Although quantitative proteomics studies have identified thousands of acetylation substrates and acetylation sites in both eukaryotic and prokaryotic cells, our knowledge of the acetylation scopes contributed by individual lysine acetyltransferases (KATs) is still very limited. A representative example is that functional studies on the histone acetyltransferase 1 (HAT1), one of the first KAT members identified in mid-1990s, have been largely restricted on its nuclear histone substrate. Lacking information on the proteome-wide substrate profiles of HAT1 and other different KAT members greatly hinders our understanding of functional roles of this important family of enzymes in regulating cellular physiology and pathology. Recently, acyl-CoA reporters have emerged as effective tools to label KAT substrates in complex proteome settings, especially in whole cell lysates. However, it was commonly regarded that acyl-CoA molecules are not cell-permeable and cannot be applied for performing protein acylation profiling in living cells. Here, we report that a clickable acyl-CoA analog, 3-azidopropanoyl CoA (3AZ-CoA), showed remarkable cell permeability and effectively labeled proteins in cellulo. We rationally engineered the active site of HAT1 by site-directed mutagenesis and obtained a HAT1 mutant that showed excellent bioorthogonal activity utilizing 3AZ-CoA as a cofactor to effectively acylate and probe HAT1 substrates. Importantly, we were able to apply the bioorthogonal enzyme-cofactor pair to achieve HAT1 substrates labeling, enrichment, and identification from the living cells. The reactive azide warhead group successfully allowed for the labeled protein substrates to be pulled down following the chemoselective conjugation with the biotin handle through the copper-catalyzed alkyne-azide cycloaddition chemistry.

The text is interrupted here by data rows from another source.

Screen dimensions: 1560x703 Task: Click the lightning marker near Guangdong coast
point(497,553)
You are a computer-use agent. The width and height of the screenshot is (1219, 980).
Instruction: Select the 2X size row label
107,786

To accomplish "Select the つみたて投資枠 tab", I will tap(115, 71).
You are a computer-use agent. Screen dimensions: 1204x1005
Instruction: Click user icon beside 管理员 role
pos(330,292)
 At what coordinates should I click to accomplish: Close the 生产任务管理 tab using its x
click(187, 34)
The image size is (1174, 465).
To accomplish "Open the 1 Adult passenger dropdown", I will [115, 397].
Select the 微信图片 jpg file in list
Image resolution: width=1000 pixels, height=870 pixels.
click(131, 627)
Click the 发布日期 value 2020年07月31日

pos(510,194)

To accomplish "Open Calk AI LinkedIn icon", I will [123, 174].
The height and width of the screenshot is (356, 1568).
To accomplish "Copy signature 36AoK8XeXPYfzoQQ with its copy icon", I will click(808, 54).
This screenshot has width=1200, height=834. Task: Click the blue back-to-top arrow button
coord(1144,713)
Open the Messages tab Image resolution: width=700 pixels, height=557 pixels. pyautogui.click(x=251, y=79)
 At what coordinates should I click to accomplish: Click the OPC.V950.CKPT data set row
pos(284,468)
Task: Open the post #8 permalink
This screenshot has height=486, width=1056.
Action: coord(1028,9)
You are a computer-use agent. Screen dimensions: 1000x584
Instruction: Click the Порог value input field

Subsequent SILAC proteomic analysis of the bioorthogonally enriched proteins revealed hundreds of novel HAT1 substrates, which include proteins critical for transcription, RNA splicing, mitochondria, metabolism, and oxidation-reduction process pathways. These findings underline that HAT1 has broader functionalities in mammalian cells than previously thought. The methodology we applied herein also proves that cell-permeable acyl-CoA reporters that orthogonally match with corresponding KAT enzymes forms serve as a powerful chemical biology tool for functional mapping of the acetylomes of different KAT isoforms from their native biological contexts.